#### Description of the task
Find and copy each line in the material below where the string "computer" occurs.

┄┄┄┄┄┄

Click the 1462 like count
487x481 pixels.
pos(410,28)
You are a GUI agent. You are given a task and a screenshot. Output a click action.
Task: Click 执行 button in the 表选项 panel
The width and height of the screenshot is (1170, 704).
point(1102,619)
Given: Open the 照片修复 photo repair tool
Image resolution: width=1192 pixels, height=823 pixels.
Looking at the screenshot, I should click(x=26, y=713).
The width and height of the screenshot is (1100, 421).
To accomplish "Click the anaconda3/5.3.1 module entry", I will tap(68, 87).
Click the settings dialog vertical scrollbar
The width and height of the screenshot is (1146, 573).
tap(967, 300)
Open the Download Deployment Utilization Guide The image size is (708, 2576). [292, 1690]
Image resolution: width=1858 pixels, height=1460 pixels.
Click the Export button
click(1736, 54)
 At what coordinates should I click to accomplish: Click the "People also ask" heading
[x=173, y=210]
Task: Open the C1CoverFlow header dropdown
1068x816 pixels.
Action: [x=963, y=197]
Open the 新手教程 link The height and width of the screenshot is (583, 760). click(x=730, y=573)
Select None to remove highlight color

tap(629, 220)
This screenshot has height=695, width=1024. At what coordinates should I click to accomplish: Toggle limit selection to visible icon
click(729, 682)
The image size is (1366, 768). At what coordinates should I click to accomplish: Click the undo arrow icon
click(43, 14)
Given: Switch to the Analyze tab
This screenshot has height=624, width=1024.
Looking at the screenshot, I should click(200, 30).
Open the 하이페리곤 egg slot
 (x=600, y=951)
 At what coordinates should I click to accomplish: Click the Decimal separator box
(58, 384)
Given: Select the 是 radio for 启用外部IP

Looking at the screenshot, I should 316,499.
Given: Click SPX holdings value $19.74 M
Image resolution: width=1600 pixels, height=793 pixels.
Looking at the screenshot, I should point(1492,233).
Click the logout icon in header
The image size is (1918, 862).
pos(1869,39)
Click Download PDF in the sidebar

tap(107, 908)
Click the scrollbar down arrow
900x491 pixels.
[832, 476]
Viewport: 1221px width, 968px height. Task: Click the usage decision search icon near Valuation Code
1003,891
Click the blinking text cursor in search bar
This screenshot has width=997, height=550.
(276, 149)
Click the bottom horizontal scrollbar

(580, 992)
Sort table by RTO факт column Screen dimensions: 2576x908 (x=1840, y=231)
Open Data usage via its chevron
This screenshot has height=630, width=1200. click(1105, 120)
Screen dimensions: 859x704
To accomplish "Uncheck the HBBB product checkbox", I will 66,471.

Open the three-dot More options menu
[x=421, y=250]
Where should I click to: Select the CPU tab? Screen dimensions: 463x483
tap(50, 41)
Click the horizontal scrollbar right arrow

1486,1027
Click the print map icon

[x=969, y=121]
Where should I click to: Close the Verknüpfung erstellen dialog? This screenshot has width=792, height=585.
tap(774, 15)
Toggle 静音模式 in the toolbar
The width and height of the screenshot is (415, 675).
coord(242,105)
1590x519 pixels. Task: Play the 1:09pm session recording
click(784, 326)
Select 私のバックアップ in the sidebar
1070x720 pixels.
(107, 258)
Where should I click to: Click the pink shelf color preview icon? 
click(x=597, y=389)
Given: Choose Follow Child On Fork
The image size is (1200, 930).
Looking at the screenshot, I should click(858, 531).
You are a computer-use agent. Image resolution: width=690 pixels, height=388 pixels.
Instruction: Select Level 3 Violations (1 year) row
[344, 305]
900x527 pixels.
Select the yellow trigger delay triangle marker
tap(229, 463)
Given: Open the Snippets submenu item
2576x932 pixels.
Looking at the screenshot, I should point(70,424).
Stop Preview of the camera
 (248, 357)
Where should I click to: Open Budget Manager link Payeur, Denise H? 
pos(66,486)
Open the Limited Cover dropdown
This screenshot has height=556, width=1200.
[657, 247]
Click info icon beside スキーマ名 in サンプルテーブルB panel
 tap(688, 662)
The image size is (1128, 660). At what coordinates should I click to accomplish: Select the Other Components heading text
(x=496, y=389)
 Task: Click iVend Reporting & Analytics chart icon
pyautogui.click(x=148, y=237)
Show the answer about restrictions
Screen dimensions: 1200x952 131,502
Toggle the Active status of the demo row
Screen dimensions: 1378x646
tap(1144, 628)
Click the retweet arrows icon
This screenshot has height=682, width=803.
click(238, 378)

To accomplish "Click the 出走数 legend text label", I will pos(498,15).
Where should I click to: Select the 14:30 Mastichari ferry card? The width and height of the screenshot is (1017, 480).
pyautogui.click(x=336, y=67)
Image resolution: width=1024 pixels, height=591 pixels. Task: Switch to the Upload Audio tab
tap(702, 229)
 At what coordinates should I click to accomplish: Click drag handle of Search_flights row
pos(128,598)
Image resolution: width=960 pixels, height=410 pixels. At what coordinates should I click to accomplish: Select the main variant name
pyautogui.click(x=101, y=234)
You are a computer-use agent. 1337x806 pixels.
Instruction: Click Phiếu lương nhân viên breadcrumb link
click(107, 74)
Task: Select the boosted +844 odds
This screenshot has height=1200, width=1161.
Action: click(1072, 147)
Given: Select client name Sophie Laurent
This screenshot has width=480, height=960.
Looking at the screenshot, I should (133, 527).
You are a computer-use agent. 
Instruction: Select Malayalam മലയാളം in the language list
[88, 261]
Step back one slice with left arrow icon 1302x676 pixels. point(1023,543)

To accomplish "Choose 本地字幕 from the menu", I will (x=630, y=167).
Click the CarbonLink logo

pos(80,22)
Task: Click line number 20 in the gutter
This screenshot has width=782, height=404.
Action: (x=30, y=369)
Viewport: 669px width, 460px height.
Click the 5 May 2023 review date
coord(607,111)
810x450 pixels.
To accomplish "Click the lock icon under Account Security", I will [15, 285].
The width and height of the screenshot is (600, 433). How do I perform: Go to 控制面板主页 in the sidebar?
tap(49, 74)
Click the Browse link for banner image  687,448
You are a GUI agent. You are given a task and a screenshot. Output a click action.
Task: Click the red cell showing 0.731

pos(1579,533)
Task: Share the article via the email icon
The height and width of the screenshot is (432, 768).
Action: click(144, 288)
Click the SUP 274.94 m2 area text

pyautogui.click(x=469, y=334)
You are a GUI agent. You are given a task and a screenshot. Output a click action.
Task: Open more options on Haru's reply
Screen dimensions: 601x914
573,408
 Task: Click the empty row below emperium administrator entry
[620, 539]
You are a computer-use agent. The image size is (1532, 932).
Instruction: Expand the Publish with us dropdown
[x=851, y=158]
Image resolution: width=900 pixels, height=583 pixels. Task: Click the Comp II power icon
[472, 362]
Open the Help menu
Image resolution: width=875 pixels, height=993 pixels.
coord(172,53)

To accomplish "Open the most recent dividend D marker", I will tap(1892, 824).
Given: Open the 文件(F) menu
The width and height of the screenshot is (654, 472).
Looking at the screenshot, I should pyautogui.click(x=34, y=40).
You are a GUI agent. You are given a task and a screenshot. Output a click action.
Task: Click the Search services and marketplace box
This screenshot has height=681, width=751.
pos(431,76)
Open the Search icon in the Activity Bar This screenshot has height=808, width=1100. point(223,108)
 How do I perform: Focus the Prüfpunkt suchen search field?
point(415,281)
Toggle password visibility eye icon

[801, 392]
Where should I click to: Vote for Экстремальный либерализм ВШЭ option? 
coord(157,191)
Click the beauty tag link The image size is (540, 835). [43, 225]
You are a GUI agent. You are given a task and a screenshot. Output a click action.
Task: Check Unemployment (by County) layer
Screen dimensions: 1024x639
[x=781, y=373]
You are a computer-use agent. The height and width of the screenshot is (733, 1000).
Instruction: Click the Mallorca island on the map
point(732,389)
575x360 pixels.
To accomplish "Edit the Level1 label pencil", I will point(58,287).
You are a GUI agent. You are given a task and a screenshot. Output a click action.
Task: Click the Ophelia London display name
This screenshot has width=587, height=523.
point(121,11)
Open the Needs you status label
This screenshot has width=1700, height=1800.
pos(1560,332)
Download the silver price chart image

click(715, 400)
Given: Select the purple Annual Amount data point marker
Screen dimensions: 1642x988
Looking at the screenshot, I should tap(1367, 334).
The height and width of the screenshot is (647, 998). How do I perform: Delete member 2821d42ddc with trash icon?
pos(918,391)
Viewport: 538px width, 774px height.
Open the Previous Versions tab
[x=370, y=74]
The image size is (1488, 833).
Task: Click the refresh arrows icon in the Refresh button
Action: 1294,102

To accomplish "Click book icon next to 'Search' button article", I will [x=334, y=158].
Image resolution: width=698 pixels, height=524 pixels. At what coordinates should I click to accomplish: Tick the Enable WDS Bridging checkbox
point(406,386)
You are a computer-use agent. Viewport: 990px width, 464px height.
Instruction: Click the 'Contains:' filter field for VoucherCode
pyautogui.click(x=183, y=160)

┄┄┄┄┄┄

#### Response area
You are a computer-use agent. Image resolution: width=690 pixels, height=388 pixels.
You are a computer-use agent. 1337x806 pixels.
You are a computer-use agent. 
You are a computer-use agent. The image size is (1532, 932).
You are a computer-use agent. The height and width of the screenshot is (733, 1000).
You are a computer-use agent. Viewport: 990px width, 464px height.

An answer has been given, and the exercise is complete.